SUPPLIED PASSAGE:
+++

Deduplication Algorithm

Introduction to Deduplication

According to wikipedia, “Data deduplication is a specific form of compression where redundant data is eliminated, typically to improve storage utilization. In the deduplication process, duplicate data is deleted, leaving only one copy of the data to be stored. However, indexing of all data is still retained should that data ever be required. Deduplication is able to reduce the required storage capacity since only the unique data is stored.

Methods For DedupLication Algorithm:

  • File-level Deduplication
  • Block-level Deduplication

File-level deduplication watches for multiple copies of the same file, stores the first copy, and then just links the other references to the first file. Only one copy gets stored on the disk/tape archive. Ultimately, the space you save on disk relates to how many copies of the file there were in the file system.

Lets assume a company having a 1000 employee share a common file say “data.txt” which is 10MB in Size. Each employee does the same changes and save the exact similar 1000 copies of file on server. So the estimated storage require to save a file on server side is 10 GB.

If all the files are identical then there is no point in uploading all of them on the server. Just save a single copy on the server and put pointers in a users folder that points to a single copy on server. This is how Data Deduplication technique used to save the TB’s of storage.

+++

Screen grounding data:

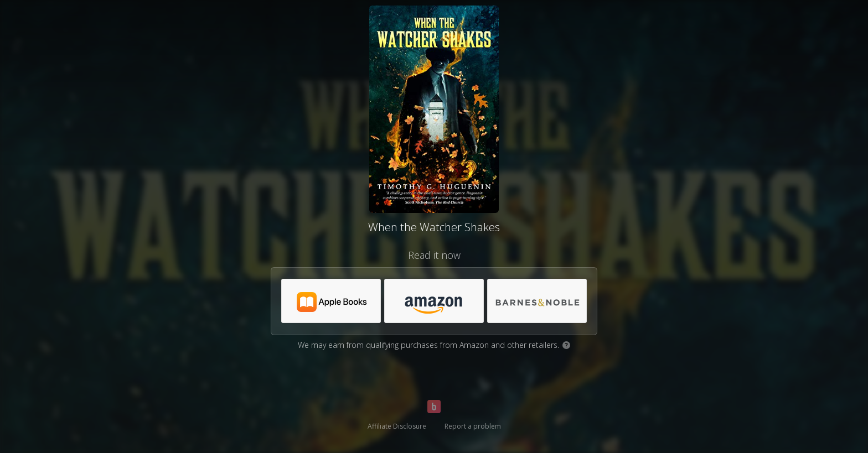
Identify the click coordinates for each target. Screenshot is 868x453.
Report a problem (473, 426)
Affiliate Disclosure (397, 426)
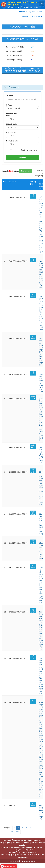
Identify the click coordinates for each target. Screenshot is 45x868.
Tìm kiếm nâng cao (12, 87)
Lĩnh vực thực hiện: (12, 114)
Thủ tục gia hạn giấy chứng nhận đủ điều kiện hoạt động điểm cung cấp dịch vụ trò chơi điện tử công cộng (41, 676)
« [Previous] (14, 828)
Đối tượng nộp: (12, 141)
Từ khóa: (10, 96)
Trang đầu (7, 828)
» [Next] (8, 832)
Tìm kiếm (22, 157)
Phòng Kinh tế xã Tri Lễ (32, 16)
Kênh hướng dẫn (27, 11)
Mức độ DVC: (11, 124)
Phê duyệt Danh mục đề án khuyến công (41, 812)
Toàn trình (33, 513)
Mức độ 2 (33, 398)
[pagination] (41, 173)
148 (32, 47)
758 (32, 55)
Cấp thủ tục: (11, 132)
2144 (32, 60)
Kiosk (40, 11)
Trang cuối (15, 832)
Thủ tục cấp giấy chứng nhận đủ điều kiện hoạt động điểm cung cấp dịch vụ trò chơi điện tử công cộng (41, 585)
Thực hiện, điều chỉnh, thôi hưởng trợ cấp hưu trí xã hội (41, 383)
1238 (32, 51)
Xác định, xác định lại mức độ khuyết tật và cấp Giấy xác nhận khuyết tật (41, 352)
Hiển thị (40, 170)
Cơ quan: (10, 105)
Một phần (33, 196)
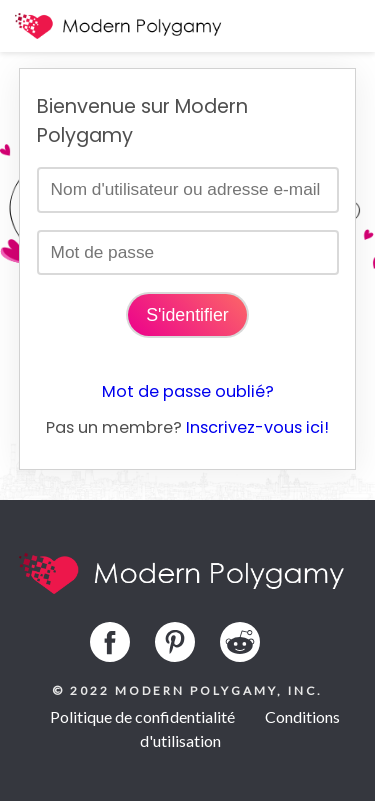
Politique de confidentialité (142, 716)
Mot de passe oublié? (188, 391)
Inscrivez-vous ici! (257, 427)
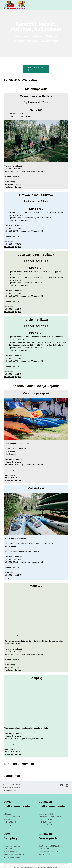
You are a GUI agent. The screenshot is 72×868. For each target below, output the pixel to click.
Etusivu (6, 782)
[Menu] (67, 5)
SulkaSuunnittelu (52, 864)
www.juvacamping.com (13, 184)
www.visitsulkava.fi (45, 822)
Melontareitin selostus (12, 785)
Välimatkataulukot (10, 787)
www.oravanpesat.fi (11, 174)
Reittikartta (16, 782)
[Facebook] (62, 782)
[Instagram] (67, 782)
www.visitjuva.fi (9, 822)
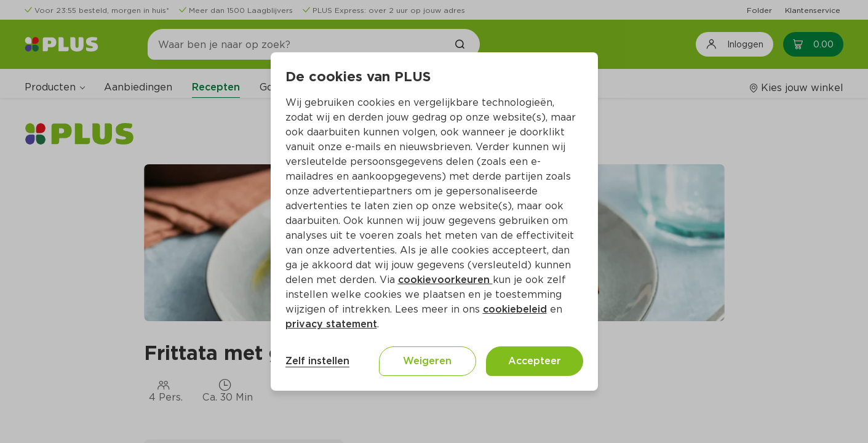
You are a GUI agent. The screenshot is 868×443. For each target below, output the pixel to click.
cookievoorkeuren (445, 279)
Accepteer (535, 361)
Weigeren (427, 361)
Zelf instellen (317, 361)
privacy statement (331, 324)
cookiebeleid (515, 309)
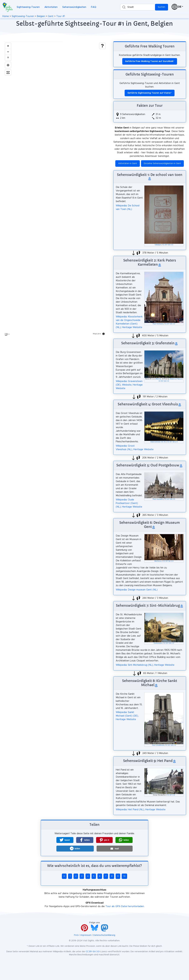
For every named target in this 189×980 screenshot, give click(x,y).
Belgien (41, 16)
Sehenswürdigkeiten (74, 7)
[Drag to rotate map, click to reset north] (8, 57)
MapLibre (97, 334)
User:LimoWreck (158, 745)
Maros (158, 379)
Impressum (86, 935)
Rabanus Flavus (176, 379)
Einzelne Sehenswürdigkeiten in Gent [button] (162, 164)
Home (5, 16)
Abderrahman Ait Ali (158, 442)
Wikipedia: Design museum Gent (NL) (137, 590)
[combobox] (138, 7)
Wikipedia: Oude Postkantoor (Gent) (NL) (127, 503)
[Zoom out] (8, 52)
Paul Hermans (158, 324)
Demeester (158, 643)
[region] (55, 189)
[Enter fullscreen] (8, 72)
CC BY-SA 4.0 (168, 245)
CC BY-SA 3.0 (170, 324)
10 (124, 876)
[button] (65, 840)
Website (127, 385)
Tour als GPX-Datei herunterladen (125, 906)
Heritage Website (132, 327)
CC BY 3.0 (171, 795)
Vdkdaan (158, 245)
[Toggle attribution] (103, 334)
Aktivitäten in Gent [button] (127, 164)
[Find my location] (8, 65)
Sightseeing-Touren (28, 7)
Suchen (161, 7)
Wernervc (158, 561)
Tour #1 (60, 16)
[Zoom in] (8, 46)
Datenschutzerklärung (104, 935)
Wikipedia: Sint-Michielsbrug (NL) (134, 665)
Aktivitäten (51, 7)
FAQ (94, 7)
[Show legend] (102, 46)
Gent (51, 16)
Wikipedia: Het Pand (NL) (130, 810)
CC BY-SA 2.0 (172, 442)
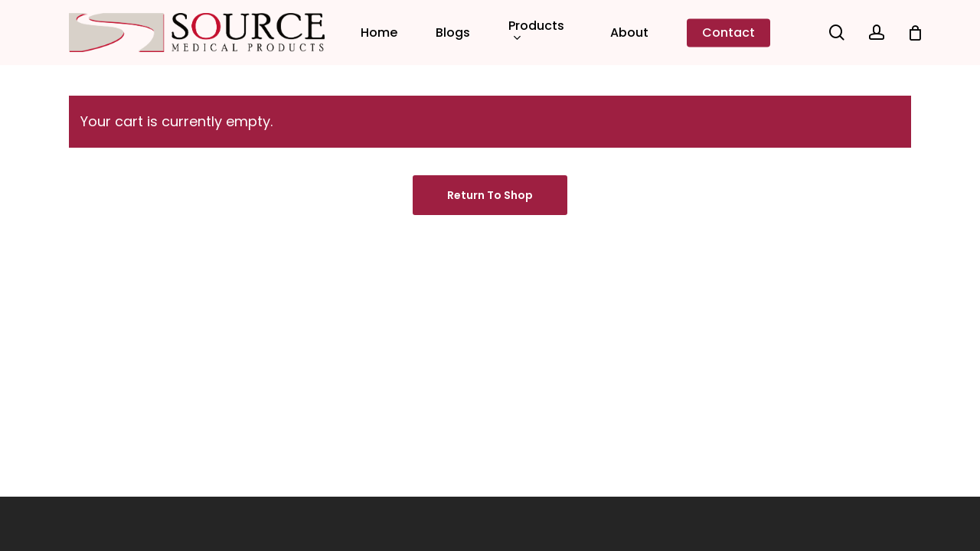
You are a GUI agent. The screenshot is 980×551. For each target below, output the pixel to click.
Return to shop (490, 195)
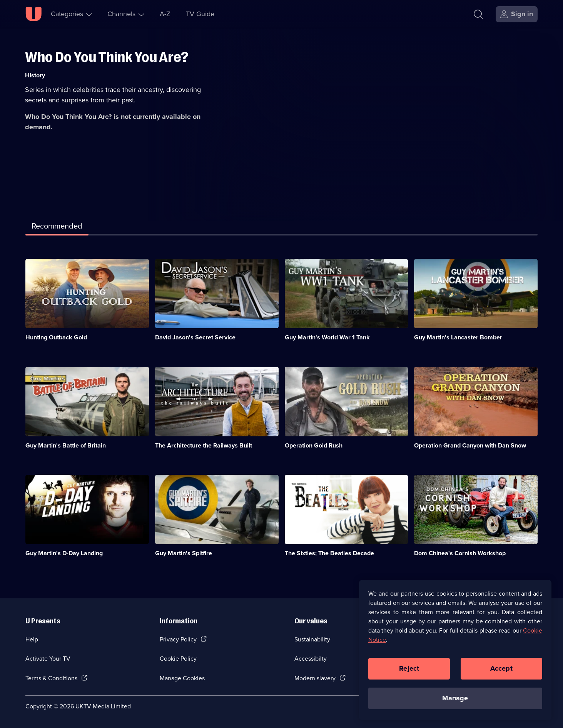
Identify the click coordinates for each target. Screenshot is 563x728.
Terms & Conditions (51, 678)
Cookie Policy (178, 658)
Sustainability (312, 639)
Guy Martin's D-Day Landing (64, 553)
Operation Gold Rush (314, 445)
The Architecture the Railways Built (204, 445)
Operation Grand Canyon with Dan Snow (470, 445)
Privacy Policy (178, 639)
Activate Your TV (48, 658)
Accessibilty (311, 658)
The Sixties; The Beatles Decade (329, 553)
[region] (455, 656)
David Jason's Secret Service (195, 337)
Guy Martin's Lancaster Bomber (458, 337)
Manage (455, 704)
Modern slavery (315, 678)
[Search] (478, 14)
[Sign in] (516, 14)
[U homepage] (33, 14)
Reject (409, 675)
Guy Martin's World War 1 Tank (327, 337)
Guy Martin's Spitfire (184, 553)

+++

WORK INSTRUCTIONS:
(a) According to the deduplication page, what does file-level deduplication do after it stores the first copy of a file?
(b) Return the text of the deduplication page between "File-level deduplication watches" and "TB’s of storage.", inclusive.

ANSWERS:
(a) It links the other references to that first file.

(b)
File-level deduplication watches for multiple copies of the same file, stores the first copy, and then just links the other references to the first file. Only one copy gets stored on the disk/tape archive. Ultimately, the space you save on disk relates to how many copies of the file there were in the file system.

Lets assume a company having a 1000 employee share a common file say “data.txt” which is 10MB in Size. Each employee does the same changes and save the exact similar 1000 copies of file on server. So the estimated storage require to save a file on server side is 10 GB.

If all the files are identical then there is no point in uploading all of them on the server. Just save a single copy on the server and put pointers in a users folder that points to a single copy on server. This is how Data Deduplication technique used to save the TB’s of storage.